Court Opinion

ID: 4729650
Source: CourtListenerOpinion
Date Created: 2021-08-12 02:54:42.694433+00
Date Added: 2024-06-11T08:07:59.288008
License: Public Domain

Morris, J.
(concurring) — John Sullivan, who made the’ note and executed the mortgage in controversy, is dead. Such note was never presented as a claim against his estate, and is now barred by the statute. There is none against whom this debt can be enforced as a personal, binding obligation. So that to hold with the court below means a decree of a court of equity wiping out an indebtedness of nearly $70,000, upon an interpretation of the law which heretofore, so far as I have been able to gather from the books, has been applied only to the extent of destroying the lien of the security, but leaving the debt remaining as an enforceable obligation. Tender has never been held to be payment, yet to hold with respondent here means to so construe tender, as applied to mortgages, to make it in effect payment. I can find neither equity nor good conscience in such a rule. If, as in the cases cited in support of respondent’s position, the debt still remained and could be enforced as a personal obligation, so that the creditor would not lose his right to seek the payment of his debt, either in this proceeding or in a separate action at law, and the only effect of the tender and its refusal was to destroy the lien given as security for the payment of the debt, I could readily subscribe to the doctrine of Kortright v. Cady. In such a case the rule there announced is an equitable one, its logic irresistible, its law uncontrovertible; it is the only result of premises always admitted to be true; that the mortgagor has the same right after as before a default to pay his debt and relieve his land from an incumbrance; and that payment being actually made, the lien thereby becomes extinct. Based upon these two legal principles, Comstock, C. J., in his opinion in the Kortright case, adds:
“We have, then, only to apply an admitted principle in the law of tender, which is, that tender is equivalent to payment as to all things which are incidental and accessorial to the debt. The creditor, by refusing to accept, does not forfeit his right to the very thing tendered, but he does lose all collateral benefits or securities.”

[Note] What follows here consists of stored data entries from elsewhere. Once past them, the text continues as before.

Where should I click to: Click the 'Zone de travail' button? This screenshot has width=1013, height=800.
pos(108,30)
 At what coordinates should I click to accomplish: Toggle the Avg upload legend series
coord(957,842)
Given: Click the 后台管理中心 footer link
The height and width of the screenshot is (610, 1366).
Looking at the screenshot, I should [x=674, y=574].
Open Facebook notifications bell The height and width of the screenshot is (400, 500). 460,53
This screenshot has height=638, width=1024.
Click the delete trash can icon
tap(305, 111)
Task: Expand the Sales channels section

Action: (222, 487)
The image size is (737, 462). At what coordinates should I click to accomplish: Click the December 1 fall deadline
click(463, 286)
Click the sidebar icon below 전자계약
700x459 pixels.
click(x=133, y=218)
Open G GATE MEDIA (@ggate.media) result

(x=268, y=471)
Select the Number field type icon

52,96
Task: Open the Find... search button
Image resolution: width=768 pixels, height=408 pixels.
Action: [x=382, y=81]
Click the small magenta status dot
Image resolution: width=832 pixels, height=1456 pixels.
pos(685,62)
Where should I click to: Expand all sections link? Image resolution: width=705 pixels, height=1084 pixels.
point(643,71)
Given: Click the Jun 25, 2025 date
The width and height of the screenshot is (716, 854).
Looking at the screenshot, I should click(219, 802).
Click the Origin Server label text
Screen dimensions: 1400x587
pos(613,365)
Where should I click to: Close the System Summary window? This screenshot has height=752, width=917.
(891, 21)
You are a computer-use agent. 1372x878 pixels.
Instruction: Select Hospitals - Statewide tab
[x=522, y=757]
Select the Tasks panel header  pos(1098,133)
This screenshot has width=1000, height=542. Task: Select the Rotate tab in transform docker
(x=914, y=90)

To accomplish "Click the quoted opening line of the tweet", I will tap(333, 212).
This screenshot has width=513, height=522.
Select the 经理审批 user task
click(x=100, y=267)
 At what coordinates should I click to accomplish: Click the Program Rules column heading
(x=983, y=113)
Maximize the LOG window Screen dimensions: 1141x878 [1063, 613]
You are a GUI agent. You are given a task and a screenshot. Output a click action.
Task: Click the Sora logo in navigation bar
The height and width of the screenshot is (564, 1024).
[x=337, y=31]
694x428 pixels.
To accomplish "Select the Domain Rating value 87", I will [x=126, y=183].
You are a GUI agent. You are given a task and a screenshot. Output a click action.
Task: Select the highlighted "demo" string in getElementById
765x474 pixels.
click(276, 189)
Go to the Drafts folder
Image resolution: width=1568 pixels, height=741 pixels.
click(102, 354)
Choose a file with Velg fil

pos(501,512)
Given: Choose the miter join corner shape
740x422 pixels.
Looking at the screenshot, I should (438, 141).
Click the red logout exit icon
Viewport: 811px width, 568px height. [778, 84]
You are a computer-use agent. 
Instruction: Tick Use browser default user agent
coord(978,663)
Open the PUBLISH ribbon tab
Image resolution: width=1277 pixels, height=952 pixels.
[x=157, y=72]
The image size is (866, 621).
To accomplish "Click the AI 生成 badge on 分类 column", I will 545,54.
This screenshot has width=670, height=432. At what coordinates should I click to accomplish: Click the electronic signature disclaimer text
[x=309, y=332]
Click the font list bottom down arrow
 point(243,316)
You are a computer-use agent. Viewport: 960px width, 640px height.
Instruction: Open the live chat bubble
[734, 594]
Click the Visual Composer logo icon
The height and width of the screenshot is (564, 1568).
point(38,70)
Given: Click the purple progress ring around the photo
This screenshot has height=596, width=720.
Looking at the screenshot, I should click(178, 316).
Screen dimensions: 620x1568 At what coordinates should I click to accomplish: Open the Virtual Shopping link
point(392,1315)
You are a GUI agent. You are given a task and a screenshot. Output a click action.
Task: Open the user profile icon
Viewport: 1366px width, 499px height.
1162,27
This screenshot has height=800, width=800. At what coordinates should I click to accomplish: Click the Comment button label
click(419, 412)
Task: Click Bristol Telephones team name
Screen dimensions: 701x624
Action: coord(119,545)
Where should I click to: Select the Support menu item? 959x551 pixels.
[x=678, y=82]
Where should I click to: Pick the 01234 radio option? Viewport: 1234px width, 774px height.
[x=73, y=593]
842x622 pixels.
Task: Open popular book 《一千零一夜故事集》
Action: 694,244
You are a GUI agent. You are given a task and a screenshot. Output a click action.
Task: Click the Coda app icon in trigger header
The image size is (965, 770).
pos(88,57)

*380Davies,. J., in his opinion in the same case reasons it out that:
“It has never occurred to any judge to argue that a pawnee was in great peril, and in danger of losing the benefit of his pawn, by the enforcement of the well settled rule, that a tender of the amount of the loan and interest, and refusal, extinguished the lien on the pawn. Littleton well says, that it shall be accounted a man’s own folly that he refused the money when a lawful tender of it was made to him. The only effect upon the rights of the mortgagee is, that the land or thing pledged is released from the lien, but the debt remaineth.”
The reason of the rule, then, as given in Kortright v. Cady, is that it is only the incidental, the accessorial, thing that is lost by the refusal to accept the tender; not that there was danger “of losing the benefit of the pawn,” but only the lien on the pawn. While if we apply the rule here, not only the incidental and accessorial thing is extinguished, but the thing itself is in effect extinguished. Not only the lien on the pawn is lost, but the danger, which “it has never oc~ curred to any judge to argue,” has come to the appellant; he has not only found himself in peril of loss, but he has lost the “benefit of his pawn.” What, then, was intended as an equitable rule and one of good conscience, would, if extended to cases where not only the security but the debt itself was lost, become a most inequitable rule and one of oppression. I am willing to subscribe to the rule, then, in cases where the debt remains and can still be enforced as a personal obligation. I am not willing to subscribe to it where the personal obligation of the debt has been lost and the tender would take effect, not only as destroying the lien, but as likewise destroying all claim and right of the creditor to the debt itself.
This has appeared to me to be the equitable solution of the rule, and for these reasons I concur in the result.